■ What is being asked: Your copy should start at the line with "You are a computer-use" and end at the line with "Viewport: 552px width, 324px height." in the data below. Transcribe only those lines, exactly, pictures excluded.

+++

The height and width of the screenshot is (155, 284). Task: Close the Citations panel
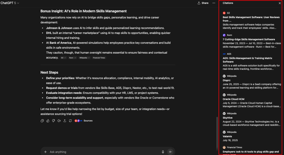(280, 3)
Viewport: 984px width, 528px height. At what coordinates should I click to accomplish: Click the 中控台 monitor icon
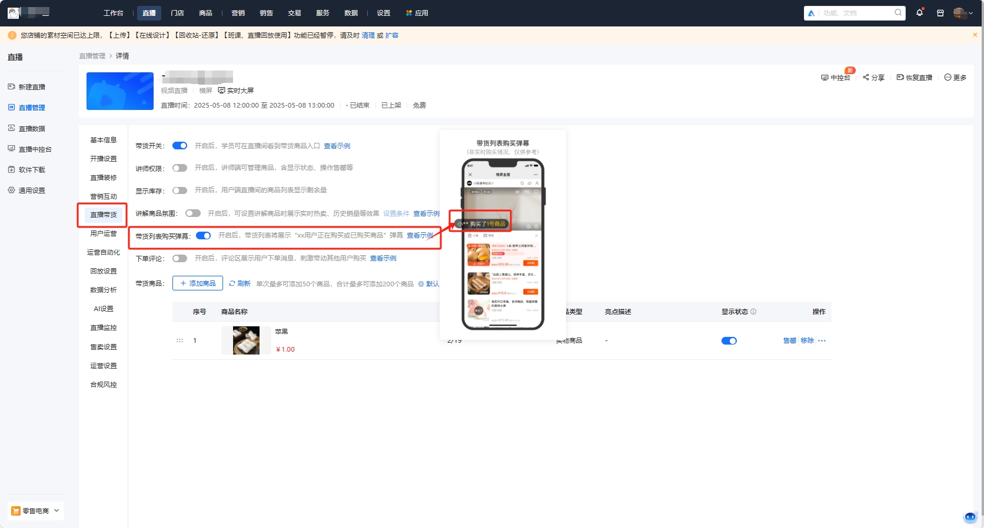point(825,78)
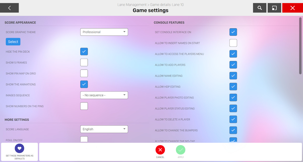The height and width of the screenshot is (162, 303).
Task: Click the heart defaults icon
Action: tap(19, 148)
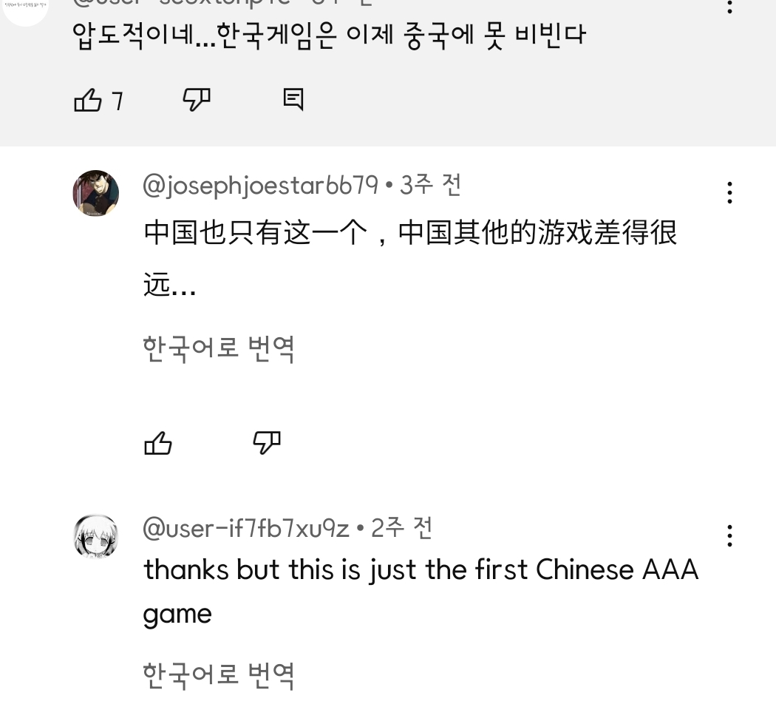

+++

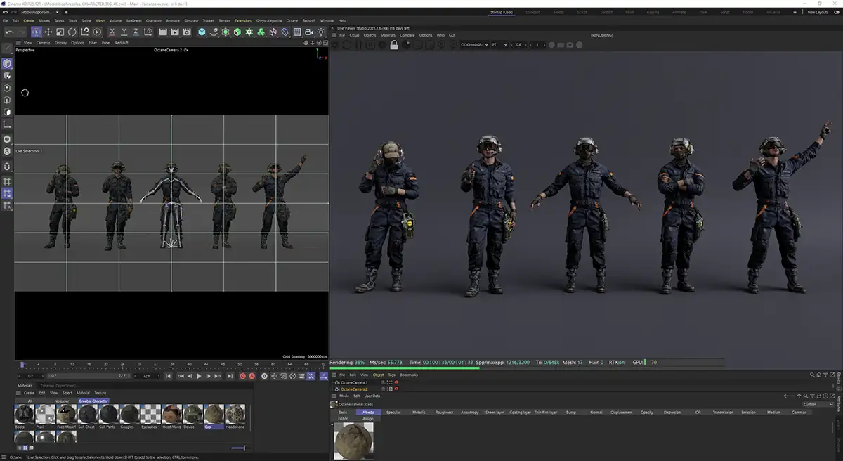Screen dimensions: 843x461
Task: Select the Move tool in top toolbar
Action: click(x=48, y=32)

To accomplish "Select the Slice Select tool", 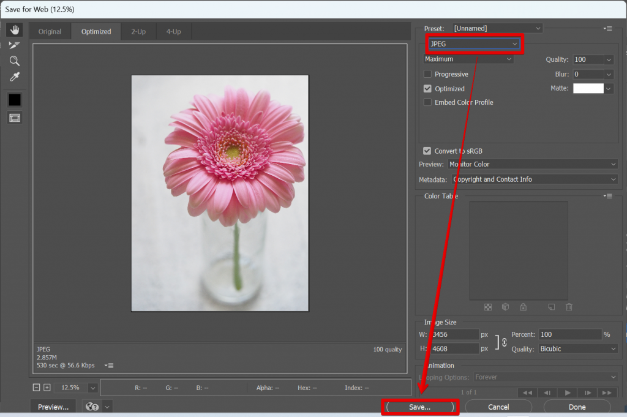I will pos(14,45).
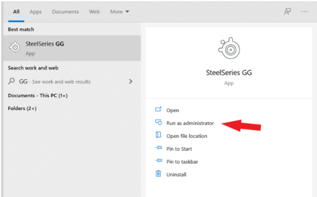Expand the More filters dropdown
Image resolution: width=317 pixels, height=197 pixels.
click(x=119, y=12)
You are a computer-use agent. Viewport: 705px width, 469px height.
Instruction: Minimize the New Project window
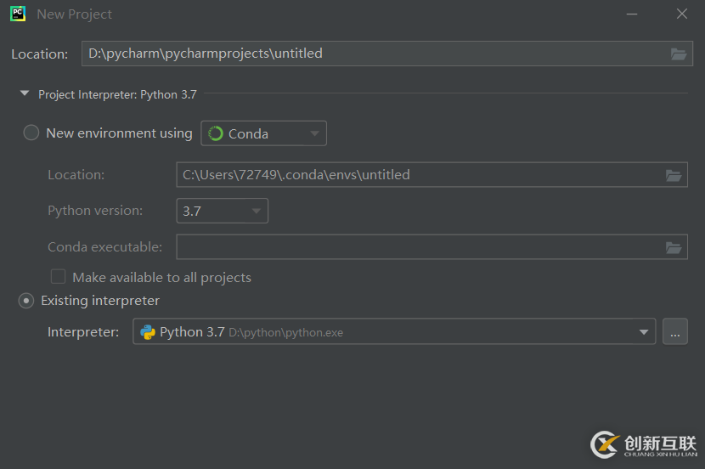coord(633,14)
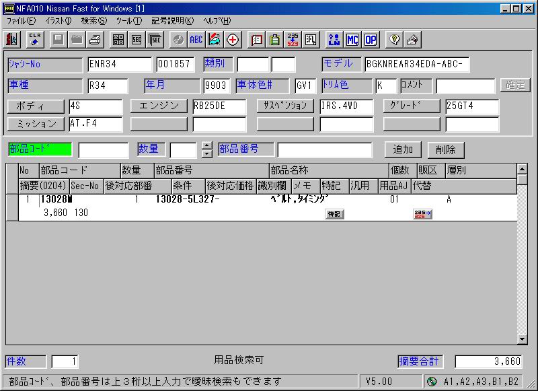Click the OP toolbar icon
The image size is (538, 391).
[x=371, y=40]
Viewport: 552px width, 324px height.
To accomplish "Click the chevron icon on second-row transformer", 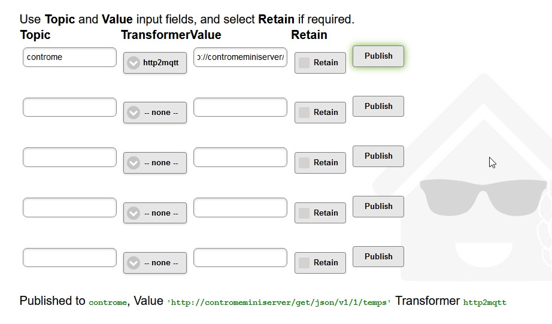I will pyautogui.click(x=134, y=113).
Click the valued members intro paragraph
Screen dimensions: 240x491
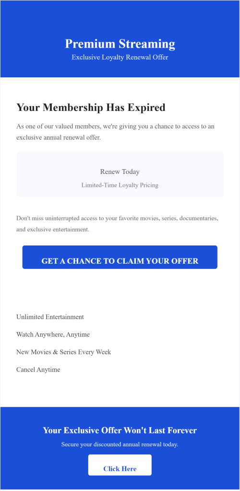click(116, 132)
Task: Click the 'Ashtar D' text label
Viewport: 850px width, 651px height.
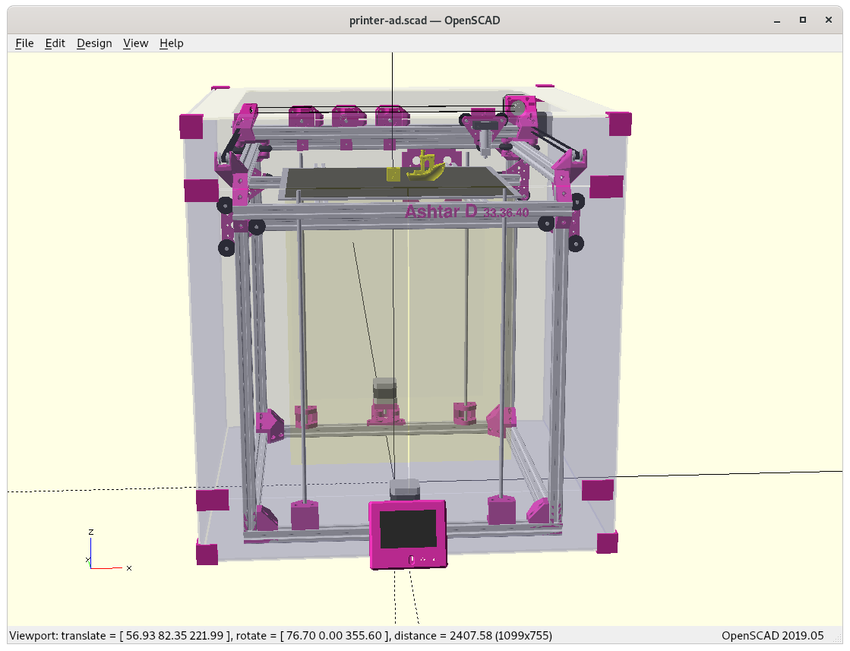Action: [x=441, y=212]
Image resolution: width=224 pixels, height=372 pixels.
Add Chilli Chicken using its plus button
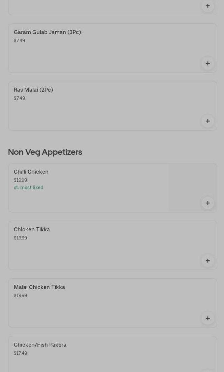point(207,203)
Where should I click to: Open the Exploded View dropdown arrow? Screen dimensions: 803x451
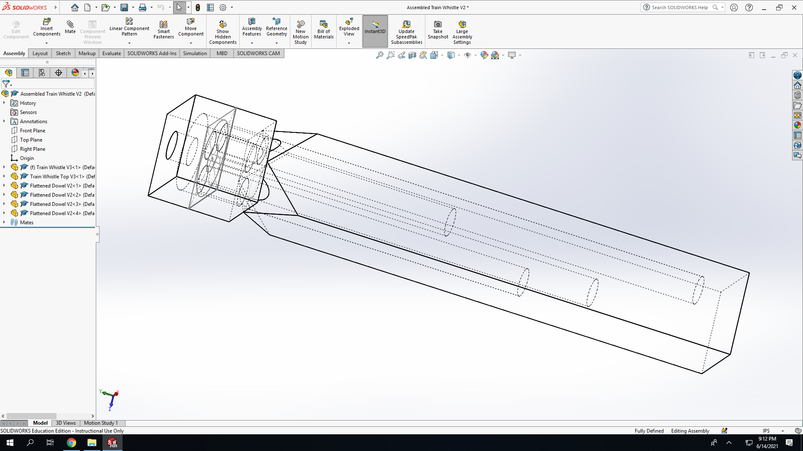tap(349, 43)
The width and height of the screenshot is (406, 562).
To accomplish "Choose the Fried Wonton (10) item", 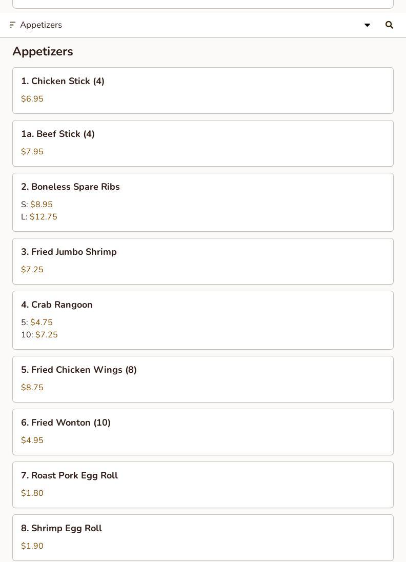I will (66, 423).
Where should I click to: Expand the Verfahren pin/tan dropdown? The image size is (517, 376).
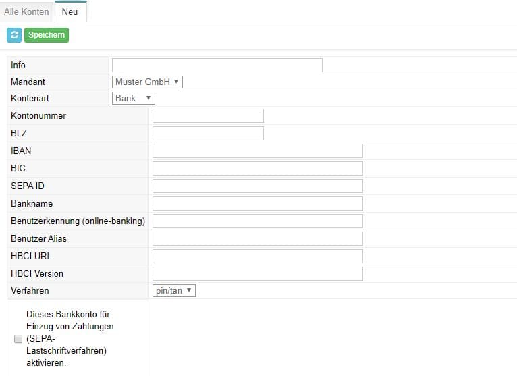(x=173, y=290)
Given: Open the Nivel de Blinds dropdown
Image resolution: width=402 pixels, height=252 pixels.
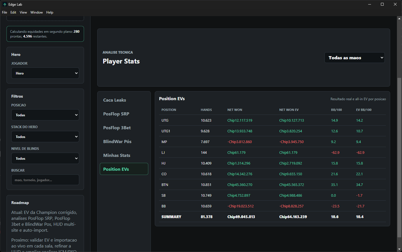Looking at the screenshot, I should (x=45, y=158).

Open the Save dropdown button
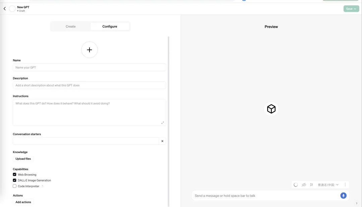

+++

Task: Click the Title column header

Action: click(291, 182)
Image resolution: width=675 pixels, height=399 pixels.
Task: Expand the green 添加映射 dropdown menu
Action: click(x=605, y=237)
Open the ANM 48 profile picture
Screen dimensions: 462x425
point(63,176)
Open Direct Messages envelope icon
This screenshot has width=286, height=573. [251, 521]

+++

■ Response to the task:
You are a computer-use agent. Viewport: 705px width, 469px height.
Instruction: Minimize the New Project window
coord(633,14)
Click the OP toolbar icon
The image size is (538, 391).
[x=371, y=40]
Viewport: 552px width, 324px height.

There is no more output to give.